Louis XVI, on y pense trop rarement, mourut à l'âge de trente-huit ans, ce qui, même au dix-huitième siècle, n'était pas précisément un âge canonique ... Si certains pouvaient l'accuser - et l'accusent encore de nos jours - de ne pas avoir toujours vécu comme l'eût fait, par exemple, son irremplaçable aïeul de Roi-Soleil, il est indéniable qu'il mourut en roi, avec toute la dignité et le courage qui s'imposaient. Un seul sursaut devant l'échafaud, non pas provoqué par la vision de la lame de la Veuve mais par l'usage qui voulait que les bourreaux lui liassent les mains derrière le dos. L'intervention de l'abbé de Firmont, prêtre insermenté qui avait accepté de l'accompagner jusqu'au bout, lui rappelant les humiliations infligées au Christ, fit taire cette ultime révolte.
Reconnaissons-le sans nous voiler la face, nous qui le suivons depuis maintenant trois épais volumes : Louis, qui avait conscience de ne plus régner sur le temporel - la Constituante d'abord mais plus encore la terrible Convention, sans oublier, sous le couvert de ses "bonnes intentions", cet étourneau ambitieux et arriviste
De La Fayette, l'avaient dépouillé de tous ses pouvoirs de souverain effectif - s'était tourné vers la seule issue qui restait à sa disposition : le spirituel. Certes, encouragé par des clercs désireux de se faire bien voir de l'Assemblée et du peuple, et espérant toujours - ah ! cet optimisme incurable qui allait le porter jusqu'à l'échafaud ! cette manie de croire que, puisqu'il était loyal, les autres l'étaient aussi ! - il approuva la Constitution civile du clergé mais sa signature n'avait pas eu le temps de sécher, qu'il avait compris son erreur. Cependant, ni Marat, du plus profond des souffrances qui lui brûlaient littéralement la peau et le rendaient à moitié fou ; ni Hébert, toujours tiré à quatre épingles mais infâme prosateur du "Père Duchesne" ; ni Danton, ce Mirabeau au petit pied qui ne connaissait que la grandeur des corruptions en tous genres ; ni
Robespierre enfin, dont il convient de rappeler ici que, dans ses débuts, il était un ennemi acharné de la peine de mort, ne pouvaient arracher à Louis ce qui, chez lui, faisait l'homme. S'ils visaient à vaincre non le monarque - on ne saurait dire sans faire preuve de malhonnêteté, fût-ce du redoutable
Saint-Just, qu'il haïssait
Louis XVI en tant qu'ennemi personnel - mais la royauté que, même dans le donjon du Temple, le prince déchu continuait à symboliser, ils ne pouvaient abattre ce qu'ils auraient probablement appelé, faute de mieux, "le simple citoyen." Tous le savaient, tous le sentaient et, si l'on excepte Marat - que ses souffrances privaient de tout bon sens - Hébert - qui s'acharnera de la manière ignoble que l'on sait sur Marie-Antoinette - et quelques hyènes miteuses dont on a oublié les noms, toujours prêtes à se partager les dépouilles, ce serait mentir de prétendre que les Conventionnels ont jamais poursuivi ce but.

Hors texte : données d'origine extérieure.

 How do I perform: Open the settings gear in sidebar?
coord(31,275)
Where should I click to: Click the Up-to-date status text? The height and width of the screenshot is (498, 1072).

La question, bien sûr, prend une autre tournure lorsque l'on évoque Philippe-Egalité, ex-Philippe, duc d'Orléans, propre cousin de
Louis XVI et père du futur Louis-Philippe Ier (lequel acceptera d'être non pas "roi de France" mais "roi des Français"). Comment ce descendant en droite ligne du frère de
Louis XIV - dont la fidélité au Soleil ne connut aucune trahison - et du Régent - qui tint son rôle sans jamais chercher à spolier le jeune Louis XV - comment a-t-il pu voter la mort du Roi ? Certes, on perçoit bien l'arrière-pensée : "Si Louis meurt, le trône me reviendra tôt ou tard ou, à tout le moins, je deviendrai régent et, à partir de là ..." A la limite, on peut comprendre qu'il l'ait eue. Mais derrière le vote abominable, dénaturé de l'ancien duc d'Orléans - le seul Conventionnel qui, du propre aveu de
Robespierre, se devait de voter contre la mort du Roi - on perçoit aussi une haine plus personnelle, une haine sans excuse parce que sans motif autre que l'envie la plus dégénérée.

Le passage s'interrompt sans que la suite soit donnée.